クビアカツヤカミキリ

被害:被害樹種はサクラ、ウメ、カキ、モモ等を食害し、枯れ死の原因となる。幼虫に樹幹内部を食い荒らされて樹木は衰弱して枯れ死にいたる。特にサクラへの被害が懸念される。東京都の発表によれば、あきる野市、福生市、羽村市、八王子市、昭島市で発生している。

昆虫:海外より侵入、外来生物法の特定外来生物に指定されている。体長25~40mm。生態は成虫が樹皮のヒダに沢山卵(1000個以上の場合もある)を産みつけるが、従来のカミキリムシに比較して格段に多いので被害は甚大。春から秋にかけて食害する。食害すると多量のフラス(木屑と糞)を排出する。この時コスカシバのフラスと混同しないように注意を要する。

枯死メカニズム:大量の幼虫が集中的に食害し、樹幹内部に縦横に大量の孔道で食い荒らされるため水分や養分の通道組織が打撃を受けて枯死に至る。

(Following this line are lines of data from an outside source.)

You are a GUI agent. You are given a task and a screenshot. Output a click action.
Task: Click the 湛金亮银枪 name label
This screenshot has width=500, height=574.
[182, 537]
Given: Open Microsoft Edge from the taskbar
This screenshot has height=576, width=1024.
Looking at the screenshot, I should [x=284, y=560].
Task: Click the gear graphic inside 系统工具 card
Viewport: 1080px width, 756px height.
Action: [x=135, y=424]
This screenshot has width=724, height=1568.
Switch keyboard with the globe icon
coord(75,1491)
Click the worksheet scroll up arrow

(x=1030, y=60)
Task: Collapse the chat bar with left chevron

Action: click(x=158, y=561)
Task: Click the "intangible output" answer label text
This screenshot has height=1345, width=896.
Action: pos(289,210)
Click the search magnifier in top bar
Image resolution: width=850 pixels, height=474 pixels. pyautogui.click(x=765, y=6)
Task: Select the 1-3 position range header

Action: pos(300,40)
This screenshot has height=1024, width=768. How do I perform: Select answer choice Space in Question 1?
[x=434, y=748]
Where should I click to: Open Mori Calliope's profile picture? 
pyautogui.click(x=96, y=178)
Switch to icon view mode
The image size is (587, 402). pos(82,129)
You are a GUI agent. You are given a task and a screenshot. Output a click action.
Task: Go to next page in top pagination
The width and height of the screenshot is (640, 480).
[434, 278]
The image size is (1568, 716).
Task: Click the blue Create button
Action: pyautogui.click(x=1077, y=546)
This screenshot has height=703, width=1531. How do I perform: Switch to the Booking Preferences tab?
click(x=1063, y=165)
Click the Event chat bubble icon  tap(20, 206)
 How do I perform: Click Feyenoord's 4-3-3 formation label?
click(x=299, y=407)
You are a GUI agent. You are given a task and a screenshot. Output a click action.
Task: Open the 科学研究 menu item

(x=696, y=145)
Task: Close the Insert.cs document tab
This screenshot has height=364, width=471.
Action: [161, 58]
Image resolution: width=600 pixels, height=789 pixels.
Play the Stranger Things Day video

対策:幼虫の駆除としては、薬剤注入(ロビンフッド等)、刺殺、伐採等があります。成虫駆除はネット巻き、農薬散布(バイオリサ・カミキリ等)、捕殺があります。詳しく東京都の以下で検索。
東京都環境局 https://www.kankyo.metro.tokyo.lg.jp

成虫・幼虫を捕まえたら、ただちに殺処分することが必要。
対応策については、新しい方法が次々に開発されている状況であり、最新の知見を求めることが必要。

注意:※特定外来生物である本種を捕まえて、生きたまま持ち帰ることは、法律で禁止されておりできません。飼育することや販売することなども違法です。